To be accessible through Spark SQL, register the function. Also save the dataframe as a view to make it accessible through Spark SQL:

spark.udf.register("point_to_stbox", point_to_stbox)
df.createOrReplaceTempView("df")
spark.sql("SELECT point_to_stbox(point) FROM df")

Defining a UDTF

User-defined table functions are quite useful as generator functions based on existing data. They require a predefined output schema. This example "explodes" a trajectory column into its instant values and registers the UDTF.

# Materialize Instants in dataframe
@F.udtf(returnType=StructType([
    StructField("seqId", IntegerType()),
    StructField("instant", TGeomPointInstUDT()),
    StructField("x", DoubleType()),
    StructField("y", DoubleType()),
    StructField("z", DoubleType()),
    StructField("t", TimestampType())
]))
class InstantsUDTF:
    def eval(self, row, utc="UTC"):
        pymeos_initialize(utc)
        instants = row.movingobject.instants()
        for instant in instants:
            z = None
            if instant.has_z():
                z = instant.z().start_value()
            yield row.trajectory_id, TGeomPointInstWrap(instant.__str__()), instant.x().start_value(), instant.y().start_value(), z, instant.start_timestamp()

spark.udtf.register("InstantsUDTF", InstantsUDTF)

Calling a UDTF

To call a registered UDTF, the user may require to leverage Spark SQL. Here, trajectories is a dataset containing PyMEOS TGeomPointSeq data. Note how we rename the 'PointSeq' column to 'movingobject' as it is required by the UDTF definition:

instants = spark.sql(f"""

* **Given data**

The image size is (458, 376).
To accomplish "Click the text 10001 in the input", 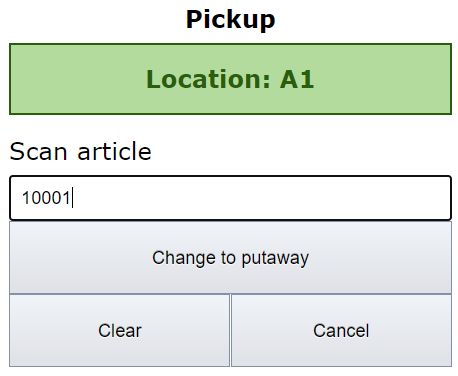I will coord(46,198).
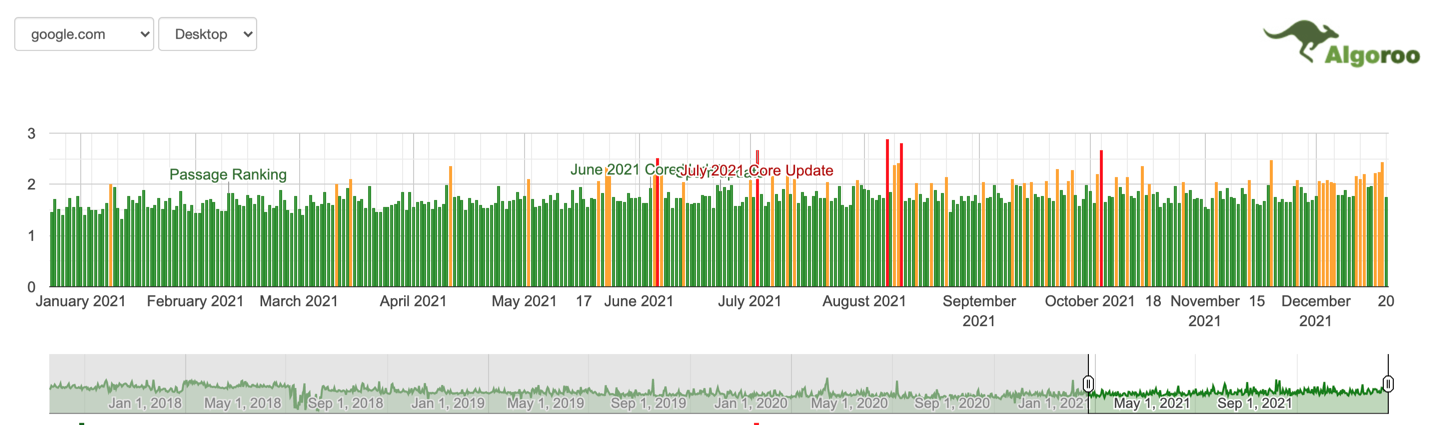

* **Aim**
Update the Spark UDTF text from "# Materialize Instants" up to and including "instants = row.movingobject.instants()", changing "seqId" to "sequenceId". Rely only on the Spark UDTF text.

* **Complete output**
# Materialize Instants in dataframe
@F.udtf(returnType=StructType([
    StructField("sequenceId", IntegerType()),
    StructField("instant", TGeomPointInstUDT()),
    StructField("x", DoubleType()),
    StructField("y", DoubleType()),
    StructField("z", DoubleType()),
    StructField("t", TimestampType())
]))
class InstantsUDTF:
    def eval(self, row, utc="UTC"):
        pymeos_initialize(utc)
        instants = row.movingobject.instants()